Я быстро вышел; они молча проводили меня глазами, и в высшей
степени удивление было в их взгляде. Одним словом, я задал загадку…
Глава девятая
I
Я спешил домой и — чудное дело — я был очень доволен собою.
Так, конечно, не говорят с женщинами, да еще с такими женщинами, — вернее
сказать, с такою женщиной, потому что Татьяну Павловну я не считал. Может быть,
никак нельзя сказать в лицо женщине такого разряда: «Наплевать на ваши
интриги», но я сказал это и был именно этим-то и доволен. Не говоря о другом, я
по крайней мере был уверен, что этим тоном затер все смешное, бывшее в моем
положении. Но очень много думать об этом было некогда: у меня в голове сидел
Крафт. Не то чтоб он меня так уж очень мучил, но все-таки я был потрясен до
основания; и даже до того, что обыкновенное человеческое чувство некоторого
удовольствия при чужом несчастии, то есть когда кто сломает ногу, потеряет
честь, лишится любимого существа и проч., даже обыкновенное это чувство подлого
удовлетворения бесследно уступило во мне другому, чрезвычайно цельному
ощущению, именно горю, сожалению о Крафте, то есть сожалению ли, не знаю, но
какому-то весьма сильному и доброму чувству. И этим я был тоже доволен.
Удивительно, как много посторонних мыслей способно мелькнуть в уме, именно
когда весь потрясен каким-нибудь колоссальным известием, которое,
по-настоящему, должно бы было, кажется, задавить другие чувства и разогнать все
посторонние мысли, особенно мелкие; а мелкие-то, напротив, и лезут. Помню еще,
что меня всего охватила мало-помалу довольно чувствительная нервная дрожь,
которая и продолжалась несколько минут, и даже все время, пока я был дома и
объяснялся с Версиловым.
Объяснение это последовало при странных и необыкновенных
обстоятельствах. Я уже упоминал, что мы жили в особом флигеле на дворе; эта
квартира была помечена тринадцатым номером. Еще не войдя в ворота, я услышал
женский голос, спрашивавший у кого-то громко, с нетерпением и раздражением:
«Где квартира номер тринадцать?» Это спрашивала дама, тут же близ ворот,
отворив дверь в мелочную лавочку; но ей там, кажется, ничего не ответили или
даже прогнали, и она сходила с крылечка вниз, с надрывом и злобой.

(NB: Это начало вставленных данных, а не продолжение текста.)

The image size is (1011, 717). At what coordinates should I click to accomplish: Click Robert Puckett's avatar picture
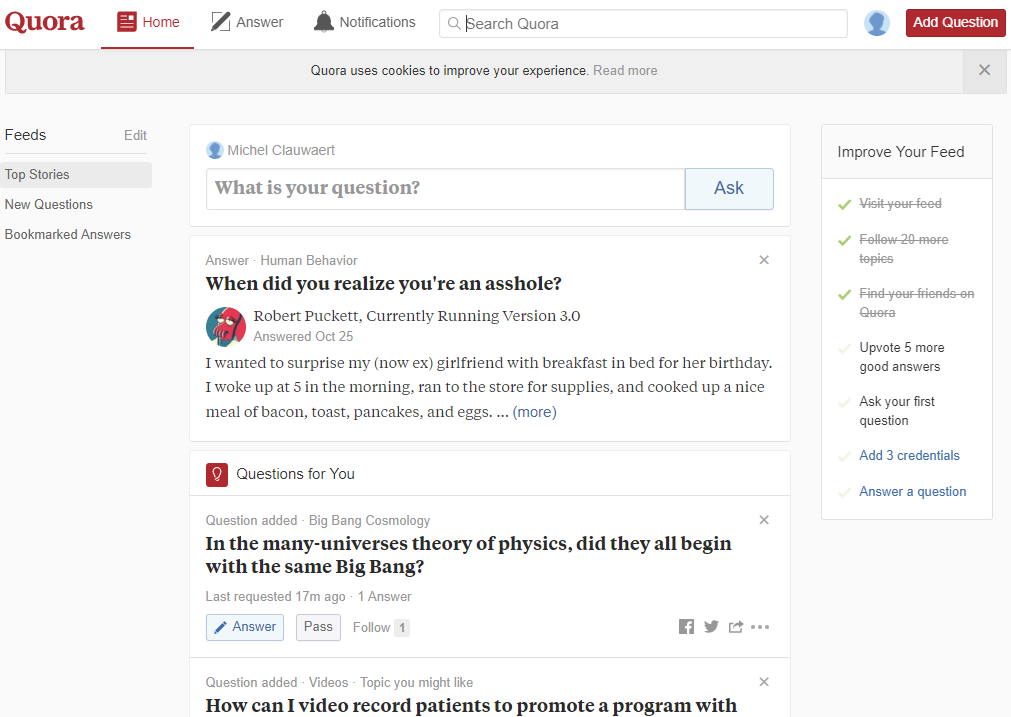[226, 326]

— Да где же здесь дворник? — прокричала она, топнув ногой. Я
давно уже узнал этот голос.
— Я иду в квартиру номер тринадцать, — подошел я к ней, —
кого угодно?
— Я уже целый час ищу дворника, у всех спрашиваю, по всем
лестницам взбиралась.
— Это на дворе. Вы меня не узнаете?
Но она уже узнала меня.
— Вам Версилова; вы имеете до него дело, и я тоже, —
продолжал я, — я пришел с ним распроститься навеки. Пойдемте.
— Вы его сын?
— Это ничего не значит. Впрочем, положим, что сын, хотя я
Долгорукий, я незаконнорожденный. У этого господина бездна незаконнорожденных
детей. Когда требуют совесть и честь, и родной сын уходит из дому. Это еще в
Библии. К тому же он получил наследство, а я не хочу разделять его и иду с
трудами рук моих. Когда надо, великодушный жертвует даже жизнью; Крафт
застрелился, Крафт, из-за идеи, представьте, молодой человек, подавал надежды…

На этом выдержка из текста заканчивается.